The Challenge of Patient Flow in the ED

Although ED throughput is viewed as a singular issue in the department, many factors outside the ED can contribute to the problem. Factors such as poor reception of patients in the wards, housekeeping delays, and inpatient discharge times can have a significant impact on ED throughput (Tasi et al., 2021). Another study by Austin et al (2020) explains that the crowding and sluggish flow of events in the emergency department is a consequence of input, throughput, and output factors. Emphasis is put on the volume of patients arriving in the ED and the availability of beds in the hospital wards. Additionally, it is observed that to identify the solutions to patient flow issues in the ED, an understanding of the input, throughput, and output factors should be made (Ko et al., 2019). These findings are consistent with Norman et al (2018) who suggests that an evaluation of available checklists for patient transfer and review of ED processes can greatly help to solve the challenge of patient flow in the department.

Electronic Health Record Use in the ED

The widespread adoption of electronic health records (EHRs) has increased the availability of real-time information for frontline healthcare providers. The emergency department is among the hospital units that have greatly benefited from the adoption of the technology. For instance, the availability of push notifications has helped physicians make informed choices including immediate transfer of patients to the wards (Salmasian et al., 2018)). The utilization of this technology has reduced the length of stay of patients awaiting discharge to the inpatient units and those discharged home (Atasoy et al., 2019). The incorporation of the EHR technology is also observed to have an impact on the communication of patient care. The system demonstrates strengths in timely communication between departments, clarity of complex orders, and notification of care when needed by the patient. Incorporation of this technology can help streamline services in the ED leading to improved patient flow.

Strategies to Reduce ED Overcrowding and Improve Patient Flow

The use of hospital-wide coordinated strategies is identified to be effective in enhancing the patient flow and reducing overcrowding in the ED (Chang et al., 2018). Strategies such as electronic tracking and dashboard, changing staffing patterns, and addressing transport can help in alleviating the problem. The AHRQ (2020) recommends the use of well-designed checklists to improve processes within the ED as a remedy to patient flow issues.
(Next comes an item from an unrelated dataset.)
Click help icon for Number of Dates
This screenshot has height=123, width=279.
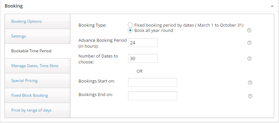point(249,59)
Additionally, the agency recommends changes in nursing protocols and the use of flow coordinators to control patient flow in and out of the ED. These recommendations are consistent with another research that analyzed perceptions of nurses towards overcrowding in the ED (Eriksson et al., 2018). The study recommends that emergency departments should review their procedures to avoid both deviations from normal practice and moral stress among registered nurses.


The increased number of admissions to hospital emergency departments has resulted in overcrowding due to patient flow-related issues. Lack of clear guidelines and standardized method of discharge of patients to inpatient units is among the causes of inefficiencies at Providence St Peter Hospital. The literature review above provides guidelines for the implementation of processes that can improve patient flow in the unit. For example, AHRQ(2020) identifies a change in nursing protocols and standardizing communication to be among the best strategies to reduce delays in the ER. Other studies recommend a review of procedures and processes that deviate from normal practice in the ED to address the challenge of patient flow (Eriksson et al., 2018, Chang et al., 2018). The recommended strategy in this project will involve the incorporation of a SMART phrase in the ED EMR system to act as a standardized tool of patient transfer to inpatient units. A ‘no call report’ strategy will be utilized to minimize time spent by the ED RN to communicate patient transfer to other units since all information will be available through the EMR system.


Credible Sources


(Formatted as in-text citation)


(CINAHL, EBSCO, Cochrane, Pro-Quest)

Peer-Reviewed (Yes/No) Applicability



Evidence Grade (Strength/ Hierarchy) Appraisal

(Brief summary of findings; how findings inform your project?)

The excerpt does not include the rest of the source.